# Been one year in Canada, Age 18, $2500/m



## mentalist (May 11, 2018)

Hey there, I'm 19 years old and have been in Canada for just over a year now. I have two sources of income as of now.

1. Video editing. (Part time)
2. Working as a cook. (full time)

Right now I don't have any rent or other big expenses so I pretty much save most of it. Eventually I'm gonna be renting a place tho.

I average around $2500/month. I'm looking to invest in index funds. The 500 S&P specifically and put more than 60% of my income in there and maybe do some real estate investing.

What do you think of this? what would you have done if you were in my position?

My goal is to get back anywhere from around $20k to $30k a year to cover all my necessary expenses thru my investments.

I'd love to hear some thought or ideas.

Thank you.


----------



## james4beach (Nov 15, 2012)

Welcome to the forum, and welcome to Canada! It's great to see young investors here (we don't have many).

You're savings $2500/month? That's really amazing... congrats! You're way ahead of the game.

One thing to consider is that stock investments are really meant for very long time horizons. Money you invest into stocks (S&P 500 or a mix of global indices) should be left alone, not touched for decades. Therefore, it's important to estimate your upcoming short-term costs, and store that money into savings accounts or GICs instead of stocks.

Do you plan to go to university, college or a trade school? If so, you should estimate your upcoming costs, including rent, tuition, and everything. Macleans has some numbers on this. Let's say you're going into 4 year university program that will cost about 9 K a year, for a total of 36 K. If you can't estimate precisely, just go with rough average.

Whatever this amount of $ that you expect to spend in the next few years, I'd say to accumulate that in high interest savings accounts and GICs. Others may disagree with me on this, but I'd argue any money you put into stock indexes should be left alone for 20+ years... not tapped into 5 years from now.


----------



## james4beach (Nov 15, 2012)

Adding something: if your parents will be paying your education costs (or for whatever reason you don't expect you'll have any costs), then I'd say that the rule of thumb is to keep 1 or 2 years worth of living expenses in high interest savings accounts.

Since you're so young, there is more uncertainty in your life and I recommend keeping 2 years of living expenses in savings accounts. After you have established that amount, then it makes sense to invest in aggressive things like stocks because you know that you won't have to sell your stocks to pay living expenses.


----------



## peterk (May 16, 2010)

Hi mentalist, 
How is it that you don't have any expenses to pay, including rent?

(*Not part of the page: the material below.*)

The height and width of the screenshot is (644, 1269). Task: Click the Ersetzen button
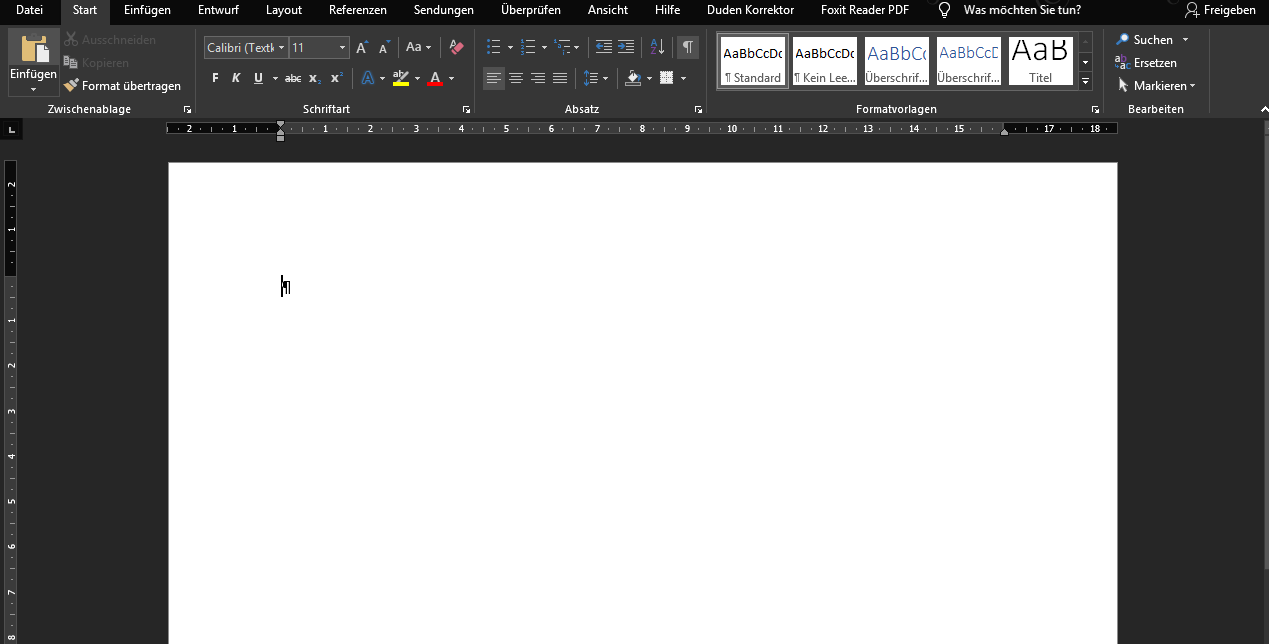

It's great you can save money and want to invest, you got the right mindset for success. But this....


mentalist said:


> My goal is to get back anywhere from around $20k to $30k a year to cover all my necessary expenses thru my investments.


...is crazy.

Stop wasting your valuable youth thinking about this. You are *NINETEEN* years old, brand new to a new country, apparently living somewhere for free, almost broke, and talking about wanting to live on S&P 500 investment income?!?

*Go do other things* only a 19 year old can do, go get educated in something valuable, and don't mess up your mind/body too badly doing stupid crap.

If you spend your youth mostly focusing on boring things like money, planning for years down the road, and thinking that things will be better in the future when [insert blank] is accomplished, you are going to regret it. I am not some old man telling you this, I'm 30. 30 is not the new 20. You're going to be old _*soon.*_

"Life is what happens to you while you're busy making other plans" - John Lennon


----------



## rl1983 (Jun 17, 2015)

Come on Peter isn't 60 the new 18?


----------



## Jerm (Jun 2, 2016)

You will never secure a reasonable passive income from investments working as a cook. 

Lets say your situation doesn't change, you continue to live rent free (which you won't), and continue to invest 60% of your income

$2500/mo x 60% = $1500/mo x 12mo = *$18000 per year saved*

Depending on whether you're looking to live exclusively off the dividends from the S&P 500 or whether you're going to assume a SWR of 4% you'll need between $500,000 and $1,000,000 invested in order to achieve a passive income of $20,000 to $30,000 per year.

This will take you approximately 20-30 years to achieve assuming you can live rent free and you're satisfied working as a cook (nights and weekends presumably) while keeping your expenses below $12,000 per year.

This is no way to live and anyone with a shred of ambition would want more for themselves than to spend the prime of their lives living in those conditions. 

The single best shot you have for yourself is to invest in an education. You'll sacrifice 2-4 years of your life and some earning potential in the short term but assuming you pick a good trade/profession you'll find yourself in a much better position to achieve financial independence. You'll also give yourself the opportunity to have some hobbies, do some travelling, start a family, and all the other things that make life worth living.


----------



## james4beach (Nov 15, 2012)

Strongly agree on pursuing an education. When you're 19 it can look like there is more money to be made working immediately instead of going into school. You may even be "ahead" for the next few years versus someone who is in school -- no question there, in the short term.

However by the time someone is in their 30s the picture changes. Those with good educations (generally) will start earning dramatically higher incomes.


----------